What to produce: Repeat the records below line for line, without changing anything.

Excerpted records:
===

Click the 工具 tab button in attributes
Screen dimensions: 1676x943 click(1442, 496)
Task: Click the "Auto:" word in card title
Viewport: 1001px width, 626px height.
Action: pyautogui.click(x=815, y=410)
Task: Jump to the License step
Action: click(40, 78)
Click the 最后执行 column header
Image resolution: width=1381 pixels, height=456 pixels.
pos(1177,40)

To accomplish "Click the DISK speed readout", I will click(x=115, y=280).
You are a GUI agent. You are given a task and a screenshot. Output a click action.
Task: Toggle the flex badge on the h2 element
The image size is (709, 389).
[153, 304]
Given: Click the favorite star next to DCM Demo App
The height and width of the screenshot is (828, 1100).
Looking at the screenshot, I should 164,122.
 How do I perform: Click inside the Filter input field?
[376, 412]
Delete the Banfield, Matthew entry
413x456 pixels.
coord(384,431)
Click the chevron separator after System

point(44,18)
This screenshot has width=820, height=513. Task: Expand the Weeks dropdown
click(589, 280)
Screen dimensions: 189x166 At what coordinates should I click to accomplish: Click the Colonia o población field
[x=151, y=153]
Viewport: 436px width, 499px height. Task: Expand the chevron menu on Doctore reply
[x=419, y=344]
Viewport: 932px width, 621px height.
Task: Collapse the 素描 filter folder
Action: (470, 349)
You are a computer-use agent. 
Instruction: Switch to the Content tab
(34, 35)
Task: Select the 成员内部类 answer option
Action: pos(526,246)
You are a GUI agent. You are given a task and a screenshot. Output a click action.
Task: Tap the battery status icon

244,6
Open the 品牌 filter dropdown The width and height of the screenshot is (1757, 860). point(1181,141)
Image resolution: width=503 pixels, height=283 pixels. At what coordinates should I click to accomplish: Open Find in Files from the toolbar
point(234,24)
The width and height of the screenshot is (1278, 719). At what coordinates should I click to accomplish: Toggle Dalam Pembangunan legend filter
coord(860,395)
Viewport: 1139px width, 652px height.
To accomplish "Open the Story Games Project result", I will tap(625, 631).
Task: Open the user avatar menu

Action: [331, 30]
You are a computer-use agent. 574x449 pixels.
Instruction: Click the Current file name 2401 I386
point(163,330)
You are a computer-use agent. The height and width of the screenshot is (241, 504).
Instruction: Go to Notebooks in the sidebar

===

Written response:
Click the 工具 tab button in attributes
Screen dimensions: 1676x943 click(1442, 496)
Task: Click the "Auto:" word in card title
Viewport: 1001px width, 626px height.
Action: pyautogui.click(x=815, y=410)
Task: Jump to the License step
Action: click(40, 78)
Click the 最后执行 column header
Image resolution: width=1381 pixels, height=456 pixels.
pos(1177,40)

To accomplish "Click the DISK speed readout", I will click(x=115, y=280).
You are a GUI agent. You are given a task and a screenshot. Output a click action.
Task: Toggle the flex badge on the h2 element
The image size is (709, 389).
[153, 304]
Given: Click the favorite star next to DCM Demo App
The height and width of the screenshot is (828, 1100).
Looking at the screenshot, I should 164,122.
 How do I perform: Click inside the Filter input field?
[376, 412]
Delete the Banfield, Matthew entry
413x456 pixels.
coord(384,431)
Click the chevron separator after System

point(44,18)
This screenshot has width=820, height=513. Task: Expand the Weeks dropdown
click(589, 280)
Screen dimensions: 189x166 At what coordinates should I click to accomplish: Click the Colonia o población field
[x=151, y=153]
Viewport: 436px width, 499px height. Task: Expand the chevron menu on Doctore reply
[x=419, y=344]
Viewport: 932px width, 621px height.
Task: Collapse the 素描 filter folder
Action: (470, 349)
You are a computer-use agent. 
Instruction: Switch to the Content tab
(34, 35)
Task: Select the 成员内部类 answer option
Action: pos(526,246)
You are a GUI agent. You are given a task and a screenshot. Output a click action.
Task: Tap the battery status icon

244,6
Open the 品牌 filter dropdown The width and height of the screenshot is (1757, 860). point(1181,141)
Image resolution: width=503 pixels, height=283 pixels. At what coordinates should I click to accomplish: Open Find in Files from the toolbar
point(234,24)
The width and height of the screenshot is (1278, 719). At what coordinates should I click to accomplish: Toggle Dalam Pembangunan legend filter
coord(860,395)
Viewport: 1139px width, 652px height.
To accomplish "Open the Story Games Project result", I will tap(625, 631).
Task: Open the user avatar menu

Action: [331, 30]
You are a computer-use agent. 574x449 pixels.
Instruction: Click the Current file name 2401 I386
point(163,330)
You are a computer-use agent. The height and width of the screenshot is (241, 504).
Instruction: Go to Notebooks in the sidebar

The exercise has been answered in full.